However, theirs was a static world and in no need of continued divine involvement once ‘creation’ was accomplished.  As they saw it, Man, given his intelligence by God, was capable of successfully operating the world independently from its creator.

The Deists were off to a good start, but without the grasp of the cosmos and its underlying process of evolution that we have today, they were unable to conceive of a continuing agent of a yet undiscovered evolution which continually manifests itself in increasing complexity.  Their static world postulated either an uninvolved God or (as they saw traditional religion’s belief) a God continually tinkering with his creation.
Thus we can first understand the idea of a ‘ground of being’ as resonant with both science and a ‘reinterpreted’ religion with a few simple observations.  However, Professor Dawkins goes on to dismiss the possibility that a human person could have a relationship with a God such as his above assertion suggests.  How is it possible to ‘love’ God?  To understand Him (sic) as ‘father?  How can such an understanding lead to a relationship conducive to our personal search for completeness?

The Next Post

Next week we will begin to address such questions to examine conventional conceptions of God, starting with that of ‘person’.

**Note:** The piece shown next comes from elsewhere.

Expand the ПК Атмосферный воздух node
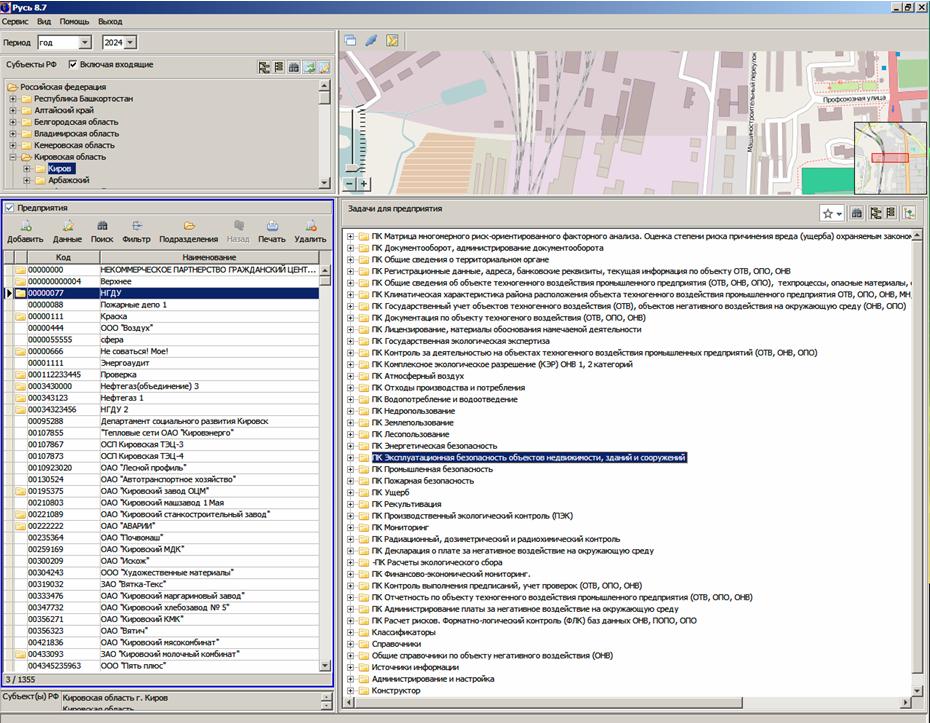The width and height of the screenshot is (930, 723). (x=351, y=376)
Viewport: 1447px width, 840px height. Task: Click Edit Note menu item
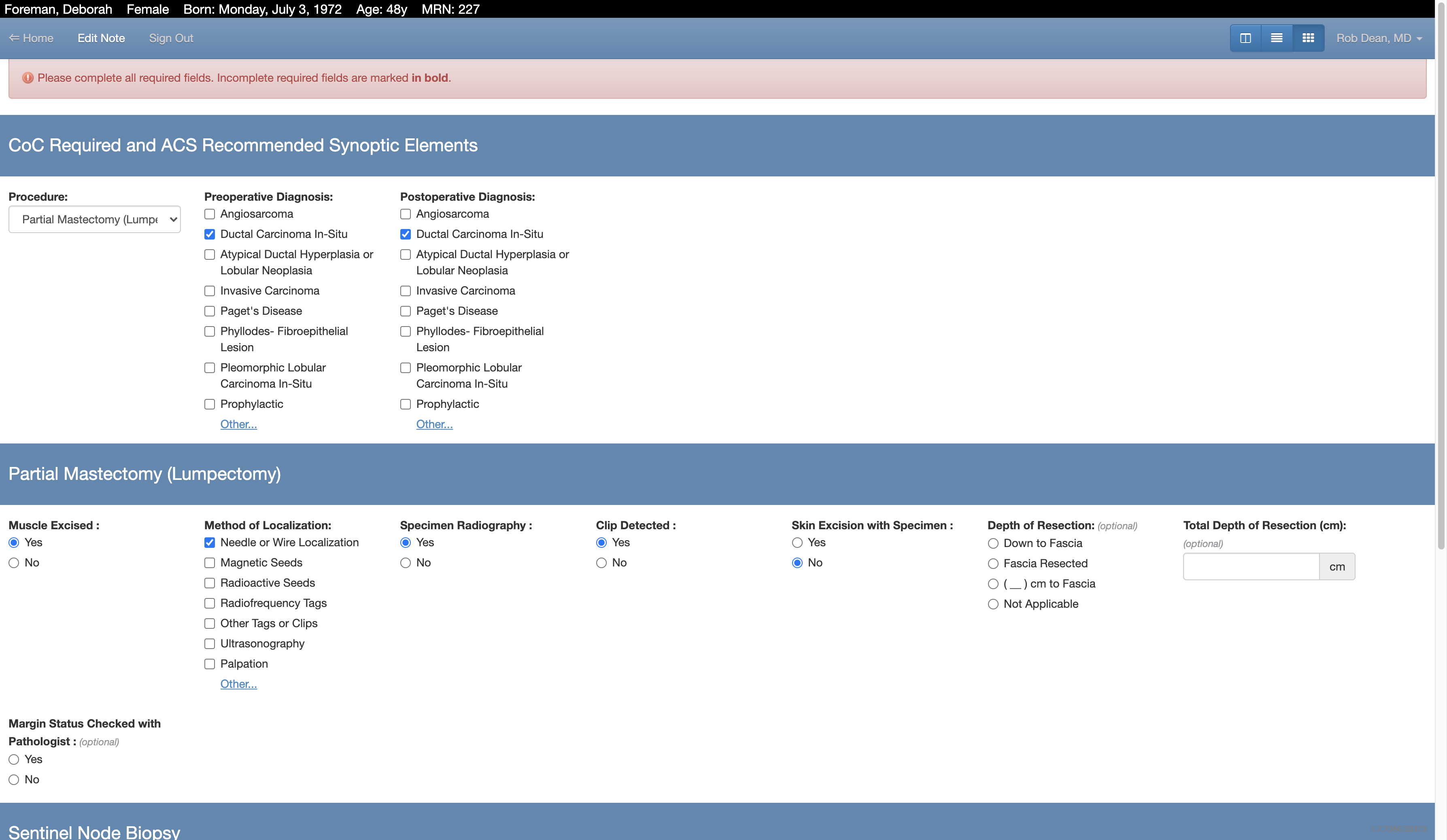pyautogui.click(x=101, y=38)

July 2 2020 – How Can Religion Be Reinterpreted to Recover Its Relevance?

Part 2: Principles from Maurice Blondel, Jonathan Sacks, Karen Armstrong,  Richard Rohr and John Haight 

Today’s Post

Last week we took a relook at the insights of Teilhard de Chardin, extracting six principles which we will employ as we move on to reinterpreting religious teaching for their relevance to human life.  This week we will look at additional principles from other sources.

Reinterpretation Principles From Maurice Blondel

As we discussed in the post of May 26, in his book, Man Becoming, Gregory Baum describes the work of Maurice Blondel as he addressed the traditional teachings of Christianity in the light of science’s increasingly universal perspective.  In summary, Blondel saw the Catholic Church’s approach to theology as diminishing in relevance to human life.  Blondel was one of the first Catholic philosophers to call for ‘reinterpreting’ church teachings to reverse this trend, and in doing so proposed several ‘Principles of Reinterpretation’.  Some of these are:

  • Since we cannot know ‘God as He (sic) is apart from man’, we must understand that each statement that we make about God carries with it an implied assumption about humans and the reality in which they live. By applying that implied assumption, we can reinterpret a teaching in terms of our lives.

The Principle: Every sentence about God can be translated into a declaration about human life”

  • As Teilhard was later to expand upon, the energies of evolution which have effected ‘Man’s Becoming’ continue to be active in his continued personal evolution. The onset of complexity that began in the ‘Big Bang’ continues to be present in human life and manifests itself in our potential for increased understanding and becoming.  Most religious teachings seek to put us in touch with this current of energy by which we grow.

The Principle“There is no standpoint from which a human person can say, “I am here and God is  there”.  The presence of God is an essential agent in his saying of it”.

The Principle:  “(Religious teaching) is not a message added to our life from without; it is rather the clarification and specification of the transcendent mystery of humanization that is fundamentally operative in our life.”

  • Any teaching must be relevant to be able to have an effect on our lives.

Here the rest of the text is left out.